Karel lost a tooth, in Prague, as she had lost one in Paris: it’s the anxiety of travel that makes one’s teeth go bad abroad, they concluded, as they stared at the incisor that Karel could ill aff
ord to lose, extracted by a Czech dentist who was a friend of the aunt, and who had once, when a young man in another world, met Karel’s mother. Europe and death. Karel wept into the broad shoulder of Frances, and she stared at the hotel ceiling (the aunt could not accommodate them, for she lived, as she had lived in Palmers Green, in a single room) and she thanked God for her survival, for there was no one else to thank. Karel, she said, don’t cry, Karel, don’t, please don’t—though she did not mind, for to have him there was more than she, ambitious as she was, had ever hoped, and his tears, and the sight of his teeth hanging on the doorknob of the wardrobe, and the thought of his lonely aunt, and his dead mother and brother and sister and father and dead Stephen dust and ashes rising from a crematorium chimney, were all part of a salvation so unexpected, that she lay there with him, perishing and fading it was true, but who cared, who cared, if one can salvage one moment from the sentence of death let us do so, let us catch at it, for we owe it to the dead, to the others, and it is all the living and the lucky can do for the dead, all they can do, given the chance, is to rejoice: overcome with joy she lay there, as he wept himself to sleep on her shoulder, overcome with joy she lay awake and thought of the gold baroque of Prague, and Kafka the mad Jew, and of those perilous grave stones, grave stones, her profession, her trade, her living, on account of which (account, account) she lay here with Karel in this double bed.
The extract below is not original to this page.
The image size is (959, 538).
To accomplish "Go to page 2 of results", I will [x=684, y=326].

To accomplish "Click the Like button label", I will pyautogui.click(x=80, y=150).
More years later, she stood with Karel in another graveyard, in the Precinct of Tanit in Carthage, and talked to an archaeologist of child sacrifice. She had never really understood her Phoenicians: nor had she been able to understand how Stephen could take the child’s life as well as his own. His own, yes; that she had accepted. She stood there, grey haired now in the bright North African light. There stood the little urns. Bones of children, bones of mice, bones of saints, relicts. Lucky Mr Fox, to believe in the resurrection. Whatever had the Phoenicians believed? She did not want to know, she did not want to understand, she turned away. She could not believe in the resurrection, or in the revelation, and anything more sinister she did not wish to comprehend. She was a modern woman. Her children were grown up now. (Daisy had become a physicist: her mother’s pride in this was immense. She had also married Bob Schmidt, after a highly incestuous courtship, and was about to produce the child that Karel and Frances, in belated deference to the population problem, had refrained from producing. But further forward one cannot look. Or not yet.)